======== Source material

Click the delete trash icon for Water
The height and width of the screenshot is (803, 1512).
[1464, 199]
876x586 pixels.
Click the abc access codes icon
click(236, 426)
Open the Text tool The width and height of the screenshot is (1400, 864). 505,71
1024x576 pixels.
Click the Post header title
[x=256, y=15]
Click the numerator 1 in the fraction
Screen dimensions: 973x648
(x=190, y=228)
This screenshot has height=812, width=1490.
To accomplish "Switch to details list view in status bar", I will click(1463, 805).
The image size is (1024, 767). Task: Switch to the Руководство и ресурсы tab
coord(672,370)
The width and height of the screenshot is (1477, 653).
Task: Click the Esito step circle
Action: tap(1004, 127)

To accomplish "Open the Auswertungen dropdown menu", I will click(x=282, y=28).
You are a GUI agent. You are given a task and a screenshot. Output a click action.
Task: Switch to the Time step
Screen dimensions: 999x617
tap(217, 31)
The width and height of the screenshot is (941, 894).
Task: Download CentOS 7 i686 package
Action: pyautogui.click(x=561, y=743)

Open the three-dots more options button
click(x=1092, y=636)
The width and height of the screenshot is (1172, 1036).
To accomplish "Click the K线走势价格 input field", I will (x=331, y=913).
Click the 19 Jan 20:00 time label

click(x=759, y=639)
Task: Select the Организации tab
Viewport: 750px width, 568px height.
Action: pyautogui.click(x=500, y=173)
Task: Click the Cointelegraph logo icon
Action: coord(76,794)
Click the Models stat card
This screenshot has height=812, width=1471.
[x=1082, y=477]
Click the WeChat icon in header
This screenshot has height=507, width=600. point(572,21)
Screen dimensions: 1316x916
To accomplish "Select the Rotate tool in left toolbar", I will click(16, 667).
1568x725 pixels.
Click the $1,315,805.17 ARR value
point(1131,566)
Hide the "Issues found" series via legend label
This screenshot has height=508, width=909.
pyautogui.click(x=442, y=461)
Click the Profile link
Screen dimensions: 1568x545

================

Copy out all the records above with every "pixels" renamed to "px" and nothing else altered.

Click the delete trash icon for Water
The height and width of the screenshot is (803, 1512).
[1464, 199]
876x586 px.
Click the abc access codes icon
click(236, 426)
Open the Text tool The width and height of the screenshot is (1400, 864). 505,71
1024x576 px.
Click the Post header title
[x=256, y=15]
Click the numerator 1 in the fraction
Screen dimensions: 973x648
(x=190, y=228)
This screenshot has height=812, width=1490.
To accomplish "Switch to details list view in status bar", I will click(1463, 805).
The image size is (1024, 767). Task: Switch to the Руководство и ресурсы tab
coord(672,370)
The width and height of the screenshot is (1477, 653).
Task: Click the Esito step circle
Action: tap(1004, 127)

To accomplish "Open the Auswertungen dropdown menu", I will click(x=282, y=28).
You are a GUI agent. You are given a task and a screenshot. Output a click action.
Task: Switch to the Time step
Screen dimensions: 999x617
tap(217, 31)
The width and height of the screenshot is (941, 894).
Task: Download CentOS 7 i686 package
Action: pyautogui.click(x=561, y=743)

Open the three-dots more options button
click(x=1092, y=636)
The width and height of the screenshot is (1172, 1036).
To accomplish "Click the K线走势价格 input field", I will (x=331, y=913).
Click the 19 Jan 20:00 time label

click(x=759, y=639)
Task: Select the Организации tab
Viewport: 750px width, 568px height.
Action: pyautogui.click(x=500, y=173)
Task: Click the Cointelegraph logo icon
Action: coord(76,794)
Click the Models stat card
This screenshot has height=812, width=1471.
[x=1082, y=477]
Click the WeChat icon in header
This screenshot has height=507, width=600. point(572,21)
Screen dimensions: 1316x916
To accomplish "Select the Rotate tool in left toolbar", I will click(16, 667).
1568x725 px.
Click the $1,315,805.17 ARR value
point(1131,566)
Hide the "Issues found" series via legend label
This screenshot has height=508, width=909.
pyautogui.click(x=442, y=461)
Click the Profile link
Screen dimensions: 1568x545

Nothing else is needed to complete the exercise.